§ Your assignment
Using the records below, write out only the lines from the line containing "The width and height of the screenshot is (943, 451)." up to and including the line containing "937x371 pixels.", exactly, with no pictures.

──────── Records supplied

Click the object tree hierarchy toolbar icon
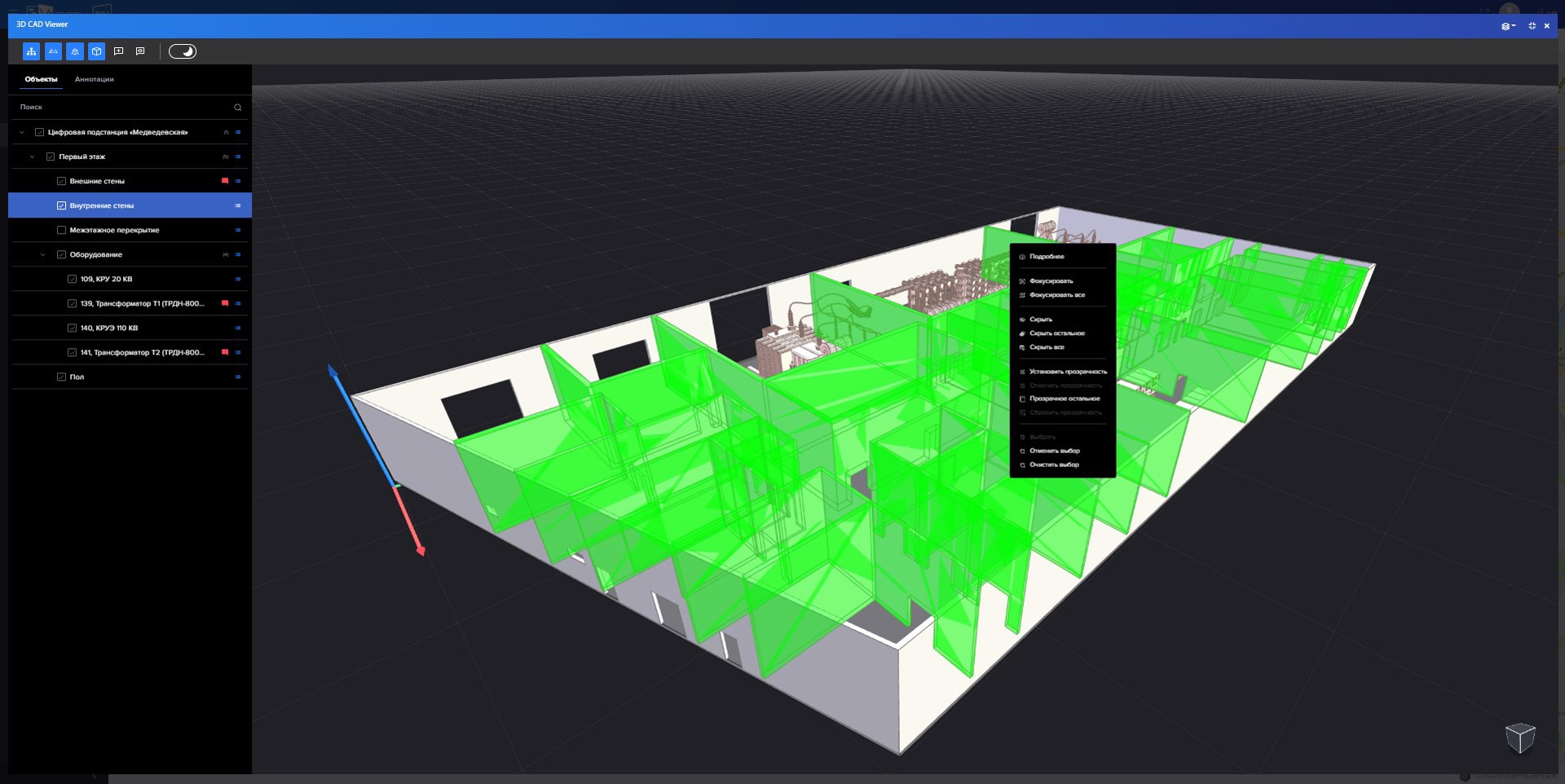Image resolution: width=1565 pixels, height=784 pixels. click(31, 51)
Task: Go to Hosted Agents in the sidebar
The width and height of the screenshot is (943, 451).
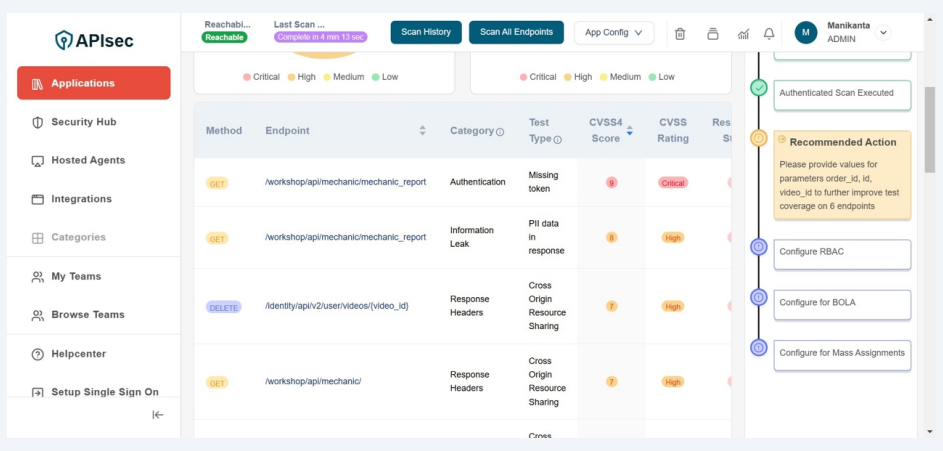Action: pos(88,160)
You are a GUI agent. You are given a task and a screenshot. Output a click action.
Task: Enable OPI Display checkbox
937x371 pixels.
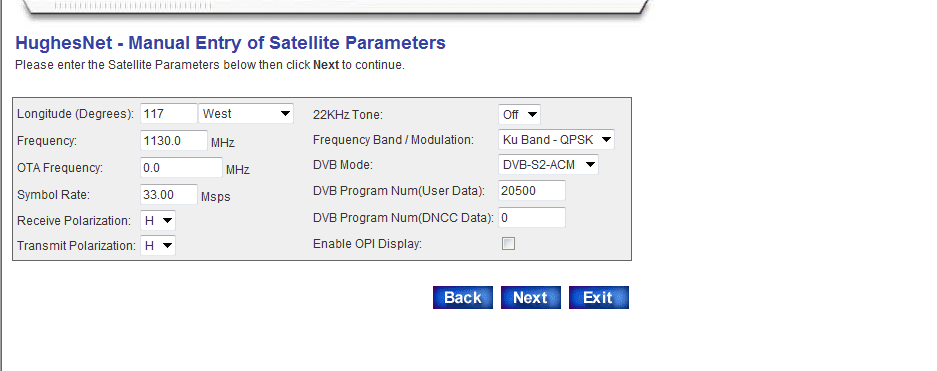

────────────────
──────── Records supplied

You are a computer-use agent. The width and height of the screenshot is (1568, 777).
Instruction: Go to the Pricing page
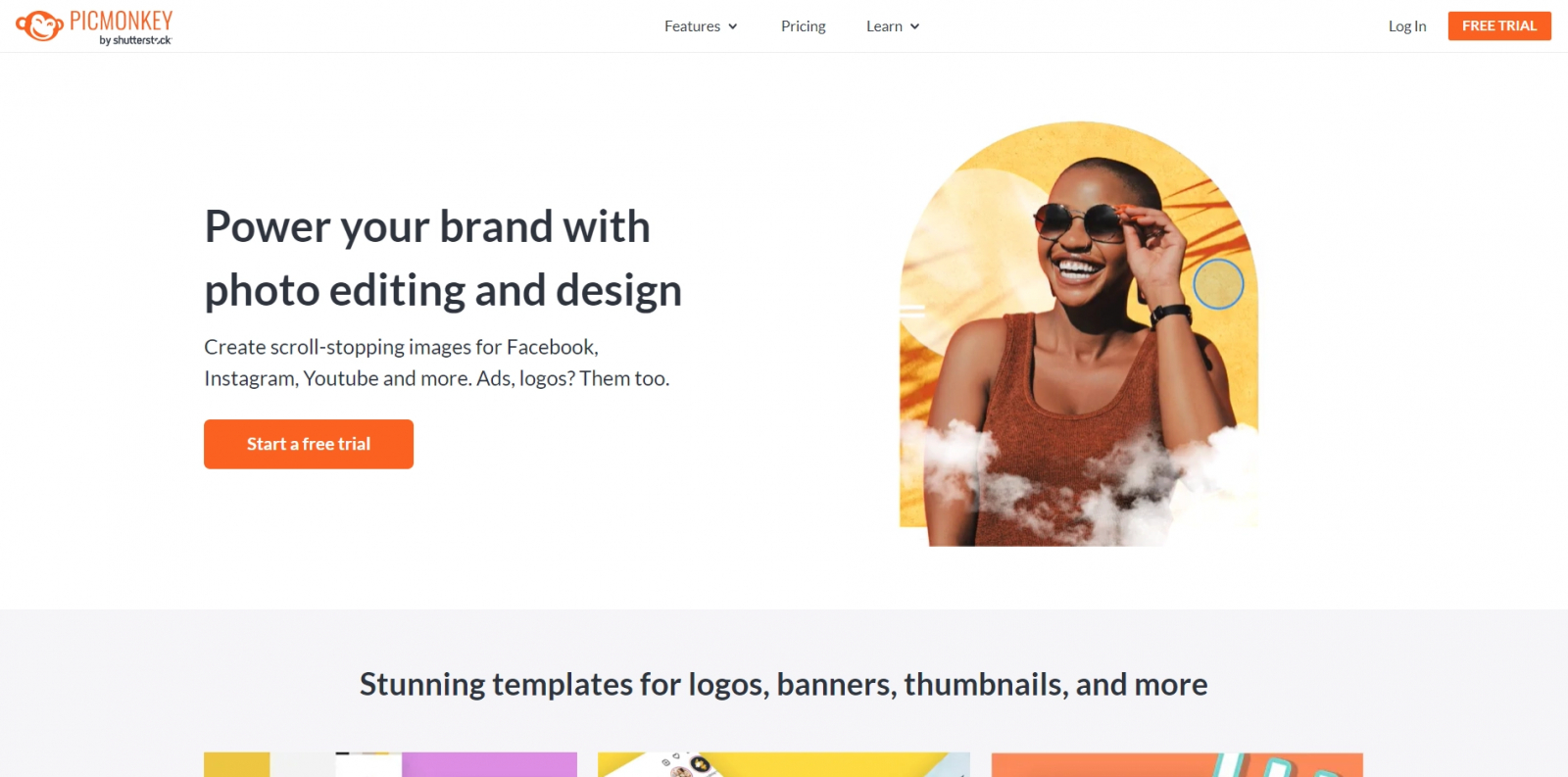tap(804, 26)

────────────────
──────── Records supplied

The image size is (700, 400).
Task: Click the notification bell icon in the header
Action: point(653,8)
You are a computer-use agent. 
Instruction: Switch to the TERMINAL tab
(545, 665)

────────────────

§ Solution for this exercise
The width and height of the screenshot is (943, 451).
Action: pos(88,160)
You are a GUI agent. You are given a task and a screenshot. Output a click action.
Task: Enable OPI Display checkbox
937x371 pixels.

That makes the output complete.